In findings sure to incite controversy among dancers and their fans, like those from the TV shows "So You Think You Can Dance" or even "Dancing with the Stars," new research suggests that modern and contemporary dancers have the most creativity among dancers. Ballet dancers, the research finds, show the least creativity.

Scientists in Austria investigated the creativity levels of 60 professional dancers, evenly divided up among ballet, modern-contemporary and jazz-musical dance. They did so with verbal tests analyzing how well participants could think of synonyms to given words, creative uses of everyday objects, and consequences to utopian situations, as well as image-based tests, where dancers had to finish incomplete pictures. They also measured general mental ability in terms of word and sentence comparisons, analysis of geometrical figures and the like, as well as personality traits such as how outgoing or motivated they were.

The researchers found that modern-contemporary dancers showed the highest levels of verbal and image-based creativity, ballet dancers the least, and jazz-musical dancers ranking in the middle. When it came to general mental ability, modern-contemporary and jazz-musical dancers tested significantly higher than ballet dancers, and when it came to personality, modern-contemporary dancers were less conscientious, more open to experiences, and tested higher in psychoticism — that is, in being aggressive, cold, egocentric, impersonal, antisocial or impulsive — than the other two groups.

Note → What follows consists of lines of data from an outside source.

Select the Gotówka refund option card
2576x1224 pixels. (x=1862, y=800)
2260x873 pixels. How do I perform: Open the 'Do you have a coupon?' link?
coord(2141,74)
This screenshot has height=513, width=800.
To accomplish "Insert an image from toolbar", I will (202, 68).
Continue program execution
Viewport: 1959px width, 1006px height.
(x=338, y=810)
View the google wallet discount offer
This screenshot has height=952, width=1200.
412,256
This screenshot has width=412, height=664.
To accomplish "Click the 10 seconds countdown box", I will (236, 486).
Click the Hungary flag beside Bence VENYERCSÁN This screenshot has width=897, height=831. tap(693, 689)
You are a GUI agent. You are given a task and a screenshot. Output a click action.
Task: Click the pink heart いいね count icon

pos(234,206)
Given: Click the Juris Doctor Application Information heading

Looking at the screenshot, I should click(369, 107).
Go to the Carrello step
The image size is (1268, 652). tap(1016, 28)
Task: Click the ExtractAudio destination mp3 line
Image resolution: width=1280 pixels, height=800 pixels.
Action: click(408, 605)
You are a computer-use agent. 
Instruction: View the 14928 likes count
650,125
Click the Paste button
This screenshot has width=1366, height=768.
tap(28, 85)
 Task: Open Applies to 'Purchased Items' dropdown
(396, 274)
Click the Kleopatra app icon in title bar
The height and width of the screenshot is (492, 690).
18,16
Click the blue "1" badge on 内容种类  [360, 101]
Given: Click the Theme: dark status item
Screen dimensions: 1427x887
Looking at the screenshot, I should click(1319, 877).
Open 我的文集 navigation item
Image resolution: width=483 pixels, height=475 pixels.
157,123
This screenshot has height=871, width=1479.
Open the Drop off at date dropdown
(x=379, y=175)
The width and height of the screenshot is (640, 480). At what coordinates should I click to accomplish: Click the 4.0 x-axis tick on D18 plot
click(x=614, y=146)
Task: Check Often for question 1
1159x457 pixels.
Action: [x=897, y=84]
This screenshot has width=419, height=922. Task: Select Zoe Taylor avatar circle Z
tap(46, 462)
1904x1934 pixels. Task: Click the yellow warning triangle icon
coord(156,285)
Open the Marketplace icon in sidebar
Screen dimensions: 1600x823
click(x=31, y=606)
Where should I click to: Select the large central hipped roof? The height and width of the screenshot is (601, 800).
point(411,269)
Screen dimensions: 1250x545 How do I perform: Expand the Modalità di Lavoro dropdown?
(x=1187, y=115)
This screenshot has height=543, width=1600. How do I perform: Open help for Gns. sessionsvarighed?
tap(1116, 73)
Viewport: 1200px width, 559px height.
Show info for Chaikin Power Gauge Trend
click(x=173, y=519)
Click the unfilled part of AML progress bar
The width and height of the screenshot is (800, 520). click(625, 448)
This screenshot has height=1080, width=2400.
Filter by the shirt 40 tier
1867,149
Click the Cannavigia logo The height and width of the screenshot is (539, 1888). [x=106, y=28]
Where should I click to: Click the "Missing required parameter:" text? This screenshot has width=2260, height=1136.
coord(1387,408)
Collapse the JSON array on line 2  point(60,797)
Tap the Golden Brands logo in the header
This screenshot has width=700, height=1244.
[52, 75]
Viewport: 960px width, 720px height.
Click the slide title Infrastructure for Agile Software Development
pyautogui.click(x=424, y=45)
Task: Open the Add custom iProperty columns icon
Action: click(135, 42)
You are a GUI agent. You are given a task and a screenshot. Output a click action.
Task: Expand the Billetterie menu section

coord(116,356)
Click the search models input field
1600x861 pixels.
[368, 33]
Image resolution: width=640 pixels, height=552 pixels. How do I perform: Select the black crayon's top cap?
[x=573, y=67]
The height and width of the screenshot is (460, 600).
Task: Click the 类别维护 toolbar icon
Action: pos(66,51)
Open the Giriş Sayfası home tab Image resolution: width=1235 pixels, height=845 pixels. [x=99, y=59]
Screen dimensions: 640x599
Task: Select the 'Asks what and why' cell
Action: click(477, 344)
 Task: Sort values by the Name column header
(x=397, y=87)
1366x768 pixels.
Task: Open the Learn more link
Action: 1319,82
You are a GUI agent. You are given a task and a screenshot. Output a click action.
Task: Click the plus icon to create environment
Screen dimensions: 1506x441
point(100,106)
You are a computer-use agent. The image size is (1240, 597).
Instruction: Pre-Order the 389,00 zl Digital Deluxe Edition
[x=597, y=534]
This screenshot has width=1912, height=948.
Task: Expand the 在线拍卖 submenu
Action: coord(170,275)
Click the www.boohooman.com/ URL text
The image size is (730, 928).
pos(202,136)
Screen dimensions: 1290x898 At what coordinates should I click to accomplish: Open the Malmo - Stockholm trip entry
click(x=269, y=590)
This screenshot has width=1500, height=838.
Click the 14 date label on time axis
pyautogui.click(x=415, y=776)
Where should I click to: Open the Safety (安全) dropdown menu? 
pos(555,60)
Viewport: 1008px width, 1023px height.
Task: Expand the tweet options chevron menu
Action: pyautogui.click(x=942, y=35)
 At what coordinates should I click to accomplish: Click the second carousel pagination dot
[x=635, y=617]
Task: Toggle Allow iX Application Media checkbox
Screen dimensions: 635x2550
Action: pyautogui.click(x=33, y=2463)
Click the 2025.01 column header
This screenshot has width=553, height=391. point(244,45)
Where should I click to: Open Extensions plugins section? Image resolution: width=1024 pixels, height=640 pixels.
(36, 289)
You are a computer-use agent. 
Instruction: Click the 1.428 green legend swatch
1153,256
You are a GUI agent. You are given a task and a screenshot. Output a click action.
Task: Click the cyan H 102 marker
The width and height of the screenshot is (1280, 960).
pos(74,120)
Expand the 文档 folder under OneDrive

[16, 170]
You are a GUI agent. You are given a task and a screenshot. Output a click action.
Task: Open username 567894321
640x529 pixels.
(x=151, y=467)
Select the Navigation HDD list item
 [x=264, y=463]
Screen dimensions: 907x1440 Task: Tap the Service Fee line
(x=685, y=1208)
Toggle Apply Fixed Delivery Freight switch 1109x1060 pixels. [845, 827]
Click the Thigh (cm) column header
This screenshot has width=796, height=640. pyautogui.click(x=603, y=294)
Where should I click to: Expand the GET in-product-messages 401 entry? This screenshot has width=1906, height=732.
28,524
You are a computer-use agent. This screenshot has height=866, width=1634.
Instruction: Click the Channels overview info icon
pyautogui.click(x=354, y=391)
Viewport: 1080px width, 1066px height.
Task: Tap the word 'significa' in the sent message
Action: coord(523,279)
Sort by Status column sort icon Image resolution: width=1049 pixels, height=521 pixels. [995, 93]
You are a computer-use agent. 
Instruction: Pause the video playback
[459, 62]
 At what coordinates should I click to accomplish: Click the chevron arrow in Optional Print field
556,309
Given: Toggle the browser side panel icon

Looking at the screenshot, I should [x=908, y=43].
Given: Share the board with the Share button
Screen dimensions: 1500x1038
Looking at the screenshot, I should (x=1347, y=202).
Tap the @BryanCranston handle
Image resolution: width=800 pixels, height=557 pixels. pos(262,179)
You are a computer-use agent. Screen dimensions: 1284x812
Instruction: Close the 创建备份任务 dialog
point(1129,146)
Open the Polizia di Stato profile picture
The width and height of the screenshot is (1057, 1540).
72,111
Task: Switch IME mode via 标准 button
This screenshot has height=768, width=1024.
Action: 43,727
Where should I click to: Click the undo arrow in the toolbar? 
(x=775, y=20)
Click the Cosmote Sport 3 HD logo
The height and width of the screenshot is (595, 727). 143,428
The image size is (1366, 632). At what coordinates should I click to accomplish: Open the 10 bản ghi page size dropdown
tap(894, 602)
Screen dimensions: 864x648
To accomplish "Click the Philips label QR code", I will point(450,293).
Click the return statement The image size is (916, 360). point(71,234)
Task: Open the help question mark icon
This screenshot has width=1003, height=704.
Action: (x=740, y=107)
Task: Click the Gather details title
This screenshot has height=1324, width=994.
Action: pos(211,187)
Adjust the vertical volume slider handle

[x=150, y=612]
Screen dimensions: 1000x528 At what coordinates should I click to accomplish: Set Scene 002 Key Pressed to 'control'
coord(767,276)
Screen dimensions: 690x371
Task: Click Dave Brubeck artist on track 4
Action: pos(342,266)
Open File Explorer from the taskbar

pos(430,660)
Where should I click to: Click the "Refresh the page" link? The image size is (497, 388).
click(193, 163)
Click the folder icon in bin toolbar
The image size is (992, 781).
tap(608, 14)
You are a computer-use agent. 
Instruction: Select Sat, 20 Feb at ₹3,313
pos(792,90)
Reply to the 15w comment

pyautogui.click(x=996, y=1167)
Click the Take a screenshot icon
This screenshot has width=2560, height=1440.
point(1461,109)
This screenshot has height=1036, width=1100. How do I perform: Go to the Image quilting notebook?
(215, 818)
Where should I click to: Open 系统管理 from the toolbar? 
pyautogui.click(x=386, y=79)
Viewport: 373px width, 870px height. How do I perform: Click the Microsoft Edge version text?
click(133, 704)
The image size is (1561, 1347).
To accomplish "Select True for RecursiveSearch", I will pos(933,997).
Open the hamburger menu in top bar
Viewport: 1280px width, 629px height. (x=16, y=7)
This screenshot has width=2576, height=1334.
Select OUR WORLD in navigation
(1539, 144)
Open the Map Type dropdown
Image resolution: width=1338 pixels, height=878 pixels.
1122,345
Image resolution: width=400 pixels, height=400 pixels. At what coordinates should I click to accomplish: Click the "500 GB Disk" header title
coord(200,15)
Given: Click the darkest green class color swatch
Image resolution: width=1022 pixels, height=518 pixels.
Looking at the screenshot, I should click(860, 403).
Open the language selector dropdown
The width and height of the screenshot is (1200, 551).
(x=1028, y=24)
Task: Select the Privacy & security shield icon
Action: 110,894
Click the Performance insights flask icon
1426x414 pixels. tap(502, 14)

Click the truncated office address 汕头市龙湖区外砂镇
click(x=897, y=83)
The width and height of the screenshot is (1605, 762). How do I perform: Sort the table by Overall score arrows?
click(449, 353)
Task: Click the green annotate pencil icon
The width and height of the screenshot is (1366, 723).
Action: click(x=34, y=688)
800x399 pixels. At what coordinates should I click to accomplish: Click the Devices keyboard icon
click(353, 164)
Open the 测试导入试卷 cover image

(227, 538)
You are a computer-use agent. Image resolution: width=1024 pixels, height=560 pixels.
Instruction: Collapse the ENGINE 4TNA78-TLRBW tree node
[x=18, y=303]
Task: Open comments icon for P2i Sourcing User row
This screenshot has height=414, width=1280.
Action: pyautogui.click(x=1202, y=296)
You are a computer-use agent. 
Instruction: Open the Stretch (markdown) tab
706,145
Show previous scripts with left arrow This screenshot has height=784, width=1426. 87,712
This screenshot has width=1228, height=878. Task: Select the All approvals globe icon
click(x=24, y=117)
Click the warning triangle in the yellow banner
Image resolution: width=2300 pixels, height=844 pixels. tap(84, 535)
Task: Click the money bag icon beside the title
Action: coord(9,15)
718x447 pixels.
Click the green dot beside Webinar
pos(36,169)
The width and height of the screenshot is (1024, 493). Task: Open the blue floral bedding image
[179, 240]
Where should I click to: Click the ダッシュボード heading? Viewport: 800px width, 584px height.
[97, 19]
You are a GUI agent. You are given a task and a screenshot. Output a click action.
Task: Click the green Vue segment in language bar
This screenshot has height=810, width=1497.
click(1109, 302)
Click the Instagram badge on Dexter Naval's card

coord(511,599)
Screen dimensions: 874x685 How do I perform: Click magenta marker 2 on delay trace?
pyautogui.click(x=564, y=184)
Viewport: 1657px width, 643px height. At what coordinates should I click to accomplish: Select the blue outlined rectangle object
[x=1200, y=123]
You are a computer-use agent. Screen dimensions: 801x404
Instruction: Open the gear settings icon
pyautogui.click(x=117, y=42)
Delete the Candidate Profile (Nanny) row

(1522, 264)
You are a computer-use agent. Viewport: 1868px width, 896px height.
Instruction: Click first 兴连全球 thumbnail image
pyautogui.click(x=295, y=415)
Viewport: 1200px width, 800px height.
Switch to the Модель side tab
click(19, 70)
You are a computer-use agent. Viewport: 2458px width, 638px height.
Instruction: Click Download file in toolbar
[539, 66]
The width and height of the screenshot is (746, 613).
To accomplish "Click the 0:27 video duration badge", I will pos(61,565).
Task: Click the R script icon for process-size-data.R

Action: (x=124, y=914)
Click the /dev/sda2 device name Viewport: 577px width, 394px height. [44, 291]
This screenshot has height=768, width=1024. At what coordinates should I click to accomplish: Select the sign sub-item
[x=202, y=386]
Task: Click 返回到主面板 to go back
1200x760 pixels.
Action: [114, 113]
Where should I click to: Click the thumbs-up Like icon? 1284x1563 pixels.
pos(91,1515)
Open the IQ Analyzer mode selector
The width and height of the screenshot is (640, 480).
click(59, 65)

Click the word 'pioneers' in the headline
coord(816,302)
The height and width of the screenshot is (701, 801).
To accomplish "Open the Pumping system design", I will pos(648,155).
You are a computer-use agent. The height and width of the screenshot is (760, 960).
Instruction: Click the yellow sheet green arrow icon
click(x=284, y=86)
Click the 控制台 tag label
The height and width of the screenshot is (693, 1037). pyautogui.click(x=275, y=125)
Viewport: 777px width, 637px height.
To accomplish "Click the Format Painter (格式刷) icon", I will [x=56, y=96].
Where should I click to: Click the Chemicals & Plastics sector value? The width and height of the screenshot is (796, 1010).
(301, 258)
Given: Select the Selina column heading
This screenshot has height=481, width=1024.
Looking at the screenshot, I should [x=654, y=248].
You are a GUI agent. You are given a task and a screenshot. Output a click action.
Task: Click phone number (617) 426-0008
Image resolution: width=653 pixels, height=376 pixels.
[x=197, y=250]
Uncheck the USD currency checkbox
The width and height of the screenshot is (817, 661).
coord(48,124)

The scientists inferred that modern-contemporary dancers may test more highly in creativity because they are often required to improvise or perform more freely on stage, while ballet dancers (and to a lesser extent, jazz-musical dancers) are more bound to choreographies. Higher levels of openness to experiences and psychoticism are often linked with creativity, they added. [Read: Fine Line Between Creativity & Insanity]

"Highly creative people can be characterized by a stable set of personality characteristics, which may be considered as important ingredients in the acquisition or actualization of exceptional creative potential," researcher Andreas Fink, a psychologist and neuroscientist at the University of Graz in Austria, told LiveScience.

The researchers cautioned that looked at relatively small numbers of dancers. Fink also stressed these findings do not allow for any conclusions with respect to the nature versus nurture debate — as to whether of certain types of people drawn to specific types of dance, or certain types of dance bringing out or stifling creativity in dancers — since no interpretations of cause and effect can be drawn from the data.

The scientists detailed their findings online July 20 in the journal Personality and Individual Differences.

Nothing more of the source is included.